Having the summer off makes the entire year of blood, sweat and tears of teaching worth it. Of course seeing my students grow academically and socially was wonderful too… but being able to have two months of rests is fantastic. I am spending a week and a half at home with my parents and I love documenting their experiments with food.
Today my mom and I decided to make homemade almond milk. I have been becoming increasingly aware of the ingredients in our food and how much of it is terrible for you. Almond milk is an excellent milk substitute and if you are lactose intolerant or vegan, than you probably rely on some sort of milk substitute for its rich nutrients. The whole family agreed that this is almond milk tastes a lot fresher and yummier than the box version.
Yields: 4 cups or 32 oz
- 2 cups of Almonds
- 4 cups Water
- Pinch of Salt
- 1 tablespoon Vanilla Extract or half of a Vanilla Bean
- 4 Dates, pitied
Step 1: Add almonds, water, salt, vanilla and dates in a blender.

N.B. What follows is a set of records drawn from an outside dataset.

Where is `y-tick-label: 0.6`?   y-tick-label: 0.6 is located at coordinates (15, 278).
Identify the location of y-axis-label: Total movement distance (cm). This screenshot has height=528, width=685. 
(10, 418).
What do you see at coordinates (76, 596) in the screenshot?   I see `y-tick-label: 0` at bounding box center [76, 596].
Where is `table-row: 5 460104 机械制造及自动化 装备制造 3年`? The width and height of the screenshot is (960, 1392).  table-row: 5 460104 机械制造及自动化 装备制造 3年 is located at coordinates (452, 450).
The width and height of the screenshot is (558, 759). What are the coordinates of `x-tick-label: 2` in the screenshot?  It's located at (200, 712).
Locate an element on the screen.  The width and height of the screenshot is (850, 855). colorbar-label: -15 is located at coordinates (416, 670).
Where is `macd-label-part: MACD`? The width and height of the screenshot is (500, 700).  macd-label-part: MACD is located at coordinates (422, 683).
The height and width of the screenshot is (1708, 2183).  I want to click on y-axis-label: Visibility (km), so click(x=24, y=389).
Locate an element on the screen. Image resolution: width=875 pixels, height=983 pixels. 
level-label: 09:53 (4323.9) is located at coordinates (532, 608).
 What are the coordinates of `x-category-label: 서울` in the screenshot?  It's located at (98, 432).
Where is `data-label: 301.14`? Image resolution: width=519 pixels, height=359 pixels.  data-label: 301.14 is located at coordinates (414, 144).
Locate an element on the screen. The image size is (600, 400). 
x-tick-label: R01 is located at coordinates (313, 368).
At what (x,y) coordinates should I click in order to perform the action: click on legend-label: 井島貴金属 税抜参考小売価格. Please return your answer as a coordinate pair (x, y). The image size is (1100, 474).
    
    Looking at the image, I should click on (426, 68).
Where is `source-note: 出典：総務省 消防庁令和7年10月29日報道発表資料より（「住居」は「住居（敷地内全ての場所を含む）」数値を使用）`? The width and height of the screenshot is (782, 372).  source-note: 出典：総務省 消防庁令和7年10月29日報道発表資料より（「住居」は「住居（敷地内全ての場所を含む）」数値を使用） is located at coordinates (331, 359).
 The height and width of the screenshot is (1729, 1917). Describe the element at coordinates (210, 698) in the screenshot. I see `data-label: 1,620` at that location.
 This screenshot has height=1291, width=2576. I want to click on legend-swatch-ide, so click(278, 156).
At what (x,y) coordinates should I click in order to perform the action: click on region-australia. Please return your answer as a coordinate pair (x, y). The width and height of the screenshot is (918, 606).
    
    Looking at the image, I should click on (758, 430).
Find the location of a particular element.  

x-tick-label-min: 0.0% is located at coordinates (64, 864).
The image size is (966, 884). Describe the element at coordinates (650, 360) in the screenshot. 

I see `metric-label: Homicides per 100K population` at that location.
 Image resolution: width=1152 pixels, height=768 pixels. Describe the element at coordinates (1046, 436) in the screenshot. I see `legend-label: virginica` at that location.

Step 2: Blend for 1-2 minutes.
Step 3: Place a cheesecloth or a nut milk bag in a large bowl. Pour 1/3 of the batch into the middle of the bag. Wrap around milk and squeeze the milk out of the nut mixture. Repeat twice more or until finished with all the blended milk.
Step 4: Discard of the gritty nuts in the cheese cloth of nut bag after squeezing all the milk out of them. I am pretty sure you can reuse the nylon bags after washing them but I am not sure about cheese cloths.
Step 5: What should be left is a beautiful white milk ready to be chilled and enjoyed. Drink and Enjoy!